Pour le coup, la Belgique n’a pas attendu l’Europe. Au début des années 1980, le gouvernement conservateur Martens V, composé des libéraux et des sociaux-chrétiens, décide, comme à l’habitude, de plancher sur la compétitivité de l’économie belge. Entre 1981 et 1985, l’État belge subit un premier choc néolibéral composé comme aujourd’hui de blocages des salaires (1982 et 1984), de diminution des cotisations sociales employeurs (1982), de subsides aux entreprises (prime à l’embauche), de politiques d’activation des chômeurs (1982 et 1983) ou de mesures visant à flexibiliser le temps de travail à travers la notion de durée hebdomadaire moyenne de travail.
Cette notion introduit dès 1983 la possibilité d’annualiser le temps de travail en Belgique. Ces mesures sont contenues dans une loi dite de « redressement » [10]. Outre la réduction de la protection des délégués syndicaux et l’affaiblissement de l’encadrement juridique du contrat de travail, cette loi vise principalement à aménager le temps de travail en Belgique. L’examen de la durée du travail hebdomadaire se fera désormais en moyenne sur une période allant d’un trimestre à l’année selon les cas [11].

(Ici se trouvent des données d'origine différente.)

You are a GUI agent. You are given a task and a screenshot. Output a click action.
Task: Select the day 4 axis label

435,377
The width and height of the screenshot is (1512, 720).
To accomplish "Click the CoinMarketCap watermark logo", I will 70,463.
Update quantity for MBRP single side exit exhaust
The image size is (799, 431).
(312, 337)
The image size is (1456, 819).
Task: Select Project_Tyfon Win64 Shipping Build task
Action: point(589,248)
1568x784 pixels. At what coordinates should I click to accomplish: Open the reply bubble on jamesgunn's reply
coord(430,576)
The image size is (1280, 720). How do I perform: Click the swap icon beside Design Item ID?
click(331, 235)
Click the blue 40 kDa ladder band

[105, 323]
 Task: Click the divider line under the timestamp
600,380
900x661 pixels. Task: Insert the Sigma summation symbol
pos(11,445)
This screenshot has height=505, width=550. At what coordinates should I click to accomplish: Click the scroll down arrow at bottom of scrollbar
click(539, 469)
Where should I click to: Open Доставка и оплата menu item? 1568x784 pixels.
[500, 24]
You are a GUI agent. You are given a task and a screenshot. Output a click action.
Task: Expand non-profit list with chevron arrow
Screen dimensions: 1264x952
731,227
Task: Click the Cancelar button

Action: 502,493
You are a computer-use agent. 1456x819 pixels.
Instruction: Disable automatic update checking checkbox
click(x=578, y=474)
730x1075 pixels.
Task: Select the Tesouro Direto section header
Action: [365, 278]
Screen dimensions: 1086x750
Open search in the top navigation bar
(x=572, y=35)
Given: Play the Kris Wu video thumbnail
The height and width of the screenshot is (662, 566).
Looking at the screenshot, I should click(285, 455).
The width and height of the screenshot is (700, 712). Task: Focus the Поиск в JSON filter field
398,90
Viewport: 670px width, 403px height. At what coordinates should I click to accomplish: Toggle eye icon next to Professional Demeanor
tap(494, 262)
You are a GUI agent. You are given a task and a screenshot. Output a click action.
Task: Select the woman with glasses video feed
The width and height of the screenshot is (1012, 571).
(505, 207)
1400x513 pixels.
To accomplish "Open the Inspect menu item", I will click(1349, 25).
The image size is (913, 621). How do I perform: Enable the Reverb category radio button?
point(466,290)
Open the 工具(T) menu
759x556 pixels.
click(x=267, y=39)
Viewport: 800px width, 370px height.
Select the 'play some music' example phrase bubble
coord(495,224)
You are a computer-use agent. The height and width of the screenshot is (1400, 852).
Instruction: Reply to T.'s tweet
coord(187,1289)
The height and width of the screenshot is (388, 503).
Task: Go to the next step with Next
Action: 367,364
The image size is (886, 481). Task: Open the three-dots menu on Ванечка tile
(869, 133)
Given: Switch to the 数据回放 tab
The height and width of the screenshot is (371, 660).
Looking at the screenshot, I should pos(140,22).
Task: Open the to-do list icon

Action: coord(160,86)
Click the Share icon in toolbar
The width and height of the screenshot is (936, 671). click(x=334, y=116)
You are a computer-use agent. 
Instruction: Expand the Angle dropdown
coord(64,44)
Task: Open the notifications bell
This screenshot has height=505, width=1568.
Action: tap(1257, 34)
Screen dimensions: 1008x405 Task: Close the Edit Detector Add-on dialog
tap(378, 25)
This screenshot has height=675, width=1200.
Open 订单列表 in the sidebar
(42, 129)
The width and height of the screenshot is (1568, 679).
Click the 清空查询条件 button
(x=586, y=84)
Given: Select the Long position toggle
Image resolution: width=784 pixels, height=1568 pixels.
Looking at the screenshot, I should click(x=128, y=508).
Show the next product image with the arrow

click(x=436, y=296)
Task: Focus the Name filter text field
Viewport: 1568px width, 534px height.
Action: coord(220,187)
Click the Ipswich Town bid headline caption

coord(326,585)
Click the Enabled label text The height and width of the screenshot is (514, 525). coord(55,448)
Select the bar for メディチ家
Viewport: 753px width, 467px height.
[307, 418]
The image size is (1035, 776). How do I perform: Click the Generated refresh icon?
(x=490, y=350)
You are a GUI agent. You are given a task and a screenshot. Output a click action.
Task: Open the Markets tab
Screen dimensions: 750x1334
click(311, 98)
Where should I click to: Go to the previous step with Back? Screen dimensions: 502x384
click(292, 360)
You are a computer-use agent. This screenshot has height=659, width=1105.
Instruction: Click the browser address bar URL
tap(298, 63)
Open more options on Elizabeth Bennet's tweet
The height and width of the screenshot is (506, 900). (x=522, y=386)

Cette petite flexibilité offre déjà à l’époque la possibilité aux entreprises de déroger aux limites maximales de la durée journalière (jusqu’à 9 heures) et hebdomadaire (jusqu’à 45 heures) de travail. En 1987, on y ajoutera des régimes spécifiques quant au travail de nuit et du week-end dans le cadre des « nouveaux régimes de travail ». Pour éviter la prestation d’un trop grand nombre d’heures supplémentaires, un garde-fou, appelé limite interne, a été prévu par le législateur. Lorsque les heures supplémentaires atteignaient un certain seuil, l’employeur devait automatiquement octroyer des récupérations au travailleur. Le seuil de cette limite interne fut constamment repoussé pour autoriser aujourd’hui jusqu’à 143 heures de dépassement.
Certaines entreprises vont plus loin. En Belgique, le secteur automobile a connu une flexibilisation forte depuis les années 1980. Celle-ci a atteint son apogée en 2006 lors de la reprise par Audi du site bruxellois de Volkswagen. La nouvelle direction de l’usine exige alors l’adoption du « Plus minus conto » en échange de ses investissements. Il s’agit d’une adaptation du temps de travail en fonction du cycle de vie d’un modèle de voiture. La comptabilité du temps de travail se fait dès lors sur une durée de six ans [12]. Ce système est une nouvelle dérogation à la loi sur le temps de travail et sur les heures supplémentaires en Belgique. Les organisations syndicales de la métallurgie refuseront cependant l’extension de ce système à l’ensemble du secteur.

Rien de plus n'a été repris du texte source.